Abhijeet Thakur, PhD
(He/Him/His)
Rank
Fellow or Postdoc
Department
Pediatrics
Newborn Medicine
Authors
Abhijeet Thakur, PhD*, Sule Cataltepe, MD
Principal Investigator
Sule Cataltepe
Twitter / Website
Categories
Bronchopulmonary dysplasia (BPD), a common complication of prematurity, is characterized by impaired alveolar development, likely driven by disrupted pulmonary vascularization. Recent single-cell transcriptomic analyses have identified two distinct capillary endothelial cell (EC) subpopulations in the lung: general capillary ECs (gCap/Cap1) and lung-specific aerocytes (aCap/Cap2). This study aimed to investigate the fate of these EC subpopulations in a mouse model of neonatal hyperoxia-induced lung injury, as well as in a state-of-the-art non-human primate (NHP) model of BPD. Specific markers for aCap (CA4, HPGD) and gCap (GPIHBP1) were used to assess the abundance and proliferative capacity of these EC subpopulations.

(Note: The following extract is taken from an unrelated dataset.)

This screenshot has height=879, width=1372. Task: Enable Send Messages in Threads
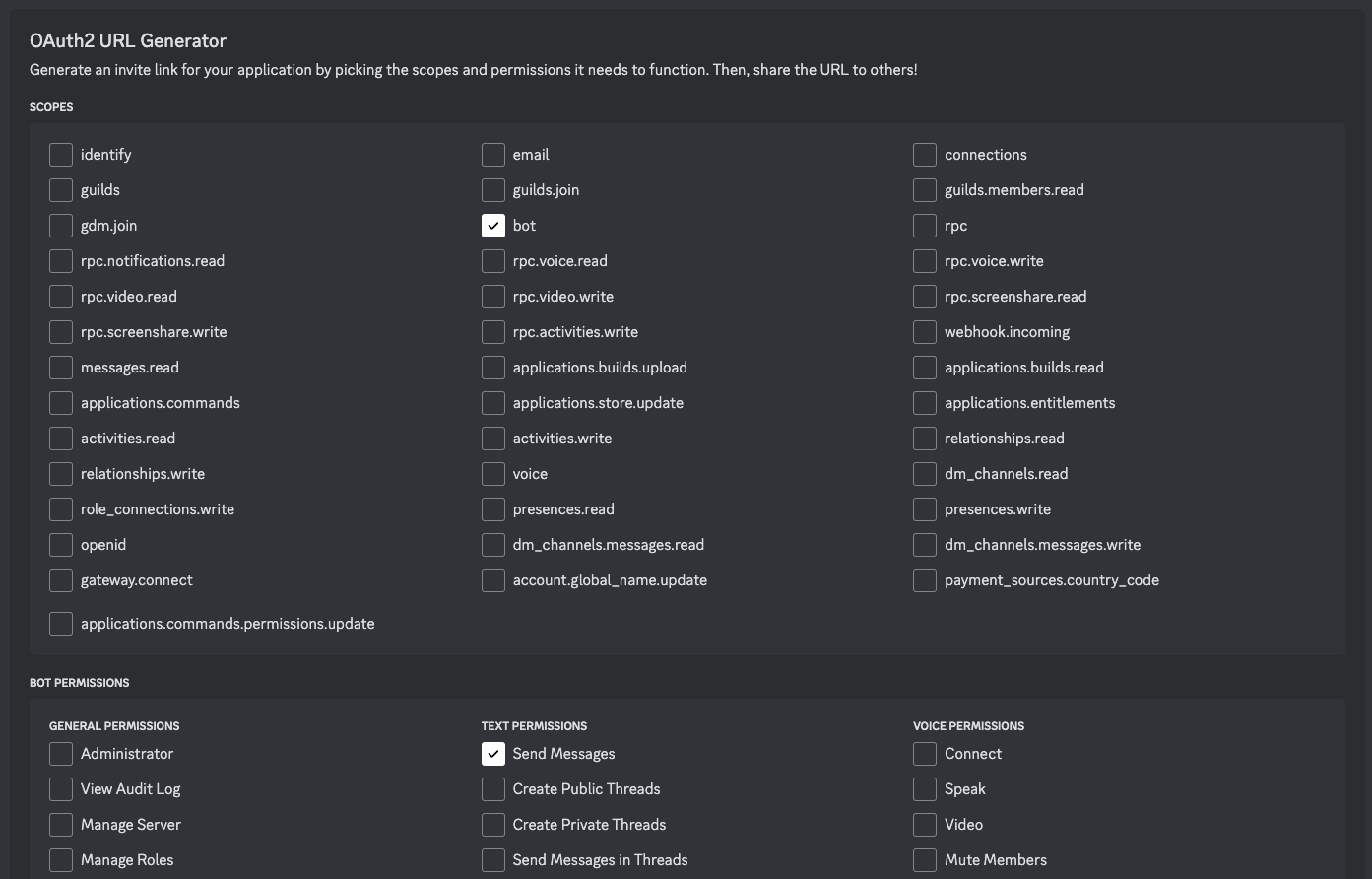(x=493, y=860)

We found a reduced abundance of both gCap and aCap in neonatal mouse lungs exposed to 7 days of hyperoxia (P1-P7) and in NHP BPD lungs compared to controls. Furthermore, we detected an increased proliferation index in gCap and a decreased proliferation index in aCap in both BPD models. In summary, our findings demonstrate that BPD is associated with a reduced abundance of both aCap and gCap populations. The relative increase in proliferating gCap cells in BPD suggests they may function as progenitors in vascular remodeling during neonatal lung injury.